** Supplied material follows **

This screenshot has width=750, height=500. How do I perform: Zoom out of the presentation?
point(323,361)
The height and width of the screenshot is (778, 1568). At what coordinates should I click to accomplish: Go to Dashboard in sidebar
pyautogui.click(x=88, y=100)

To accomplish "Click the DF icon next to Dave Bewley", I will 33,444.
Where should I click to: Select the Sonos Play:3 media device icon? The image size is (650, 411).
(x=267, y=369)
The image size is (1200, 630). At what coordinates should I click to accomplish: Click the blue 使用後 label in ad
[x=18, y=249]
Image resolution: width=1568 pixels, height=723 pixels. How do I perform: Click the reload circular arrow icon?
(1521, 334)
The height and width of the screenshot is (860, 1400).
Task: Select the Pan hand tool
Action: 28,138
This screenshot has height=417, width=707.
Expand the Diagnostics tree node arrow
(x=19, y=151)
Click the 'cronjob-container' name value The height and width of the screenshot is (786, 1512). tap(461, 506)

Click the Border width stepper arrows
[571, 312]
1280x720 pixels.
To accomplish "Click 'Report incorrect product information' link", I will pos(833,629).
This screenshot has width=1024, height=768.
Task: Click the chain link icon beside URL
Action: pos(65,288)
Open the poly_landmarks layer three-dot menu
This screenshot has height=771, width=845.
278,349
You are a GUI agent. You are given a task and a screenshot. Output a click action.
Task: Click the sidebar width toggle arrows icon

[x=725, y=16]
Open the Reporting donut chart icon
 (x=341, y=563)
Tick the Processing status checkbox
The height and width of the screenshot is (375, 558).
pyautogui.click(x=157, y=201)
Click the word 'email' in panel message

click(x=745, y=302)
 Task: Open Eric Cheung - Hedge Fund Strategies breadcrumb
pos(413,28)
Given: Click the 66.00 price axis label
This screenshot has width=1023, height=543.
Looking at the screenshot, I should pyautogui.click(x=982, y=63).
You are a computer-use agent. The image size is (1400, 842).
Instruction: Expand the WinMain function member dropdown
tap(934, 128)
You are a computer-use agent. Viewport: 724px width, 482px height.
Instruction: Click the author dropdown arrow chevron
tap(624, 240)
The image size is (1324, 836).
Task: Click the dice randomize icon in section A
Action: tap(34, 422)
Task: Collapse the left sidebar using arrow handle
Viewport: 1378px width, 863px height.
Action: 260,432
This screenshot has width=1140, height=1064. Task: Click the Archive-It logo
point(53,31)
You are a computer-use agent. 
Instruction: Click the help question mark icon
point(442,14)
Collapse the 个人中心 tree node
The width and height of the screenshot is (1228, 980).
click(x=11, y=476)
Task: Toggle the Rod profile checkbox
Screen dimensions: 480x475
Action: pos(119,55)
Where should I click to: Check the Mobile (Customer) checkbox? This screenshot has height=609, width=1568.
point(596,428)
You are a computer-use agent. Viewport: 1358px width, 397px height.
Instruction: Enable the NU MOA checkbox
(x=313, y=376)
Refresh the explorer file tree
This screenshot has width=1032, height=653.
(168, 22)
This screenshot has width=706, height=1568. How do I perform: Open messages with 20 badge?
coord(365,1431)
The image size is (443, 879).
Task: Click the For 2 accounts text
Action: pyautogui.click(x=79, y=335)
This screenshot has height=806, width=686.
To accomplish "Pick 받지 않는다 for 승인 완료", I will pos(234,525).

** End of Supplied material **

[What needs to be done]:
What you return should be only the lines from the line containing "Task: Toggle the Rod profile checkbox" through the end of the material above, reproduced exactly, first and last included.

[Written response]:
Task: Toggle the Rod profile checkbox
Screen dimensions: 480x475
Action: pos(119,55)
Where should I click to: Check the Mobile (Customer) checkbox? This screenshot has height=609, width=1568.
point(596,428)
You are a computer-use agent. Viewport: 1358px width, 397px height.
Instruction: Enable the NU MOA checkbox
(x=313, y=376)
Refresh the explorer file tree
This screenshot has width=1032, height=653.
(168, 22)
This screenshot has width=706, height=1568. How do I perform: Open messages with 20 badge?
coord(365,1431)
The image size is (443, 879).
Task: Click the For 2 accounts text
Action: pyautogui.click(x=79, y=335)
This screenshot has height=806, width=686.
To accomplish "Pick 받지 않는다 for 승인 완료", I will pos(234,525).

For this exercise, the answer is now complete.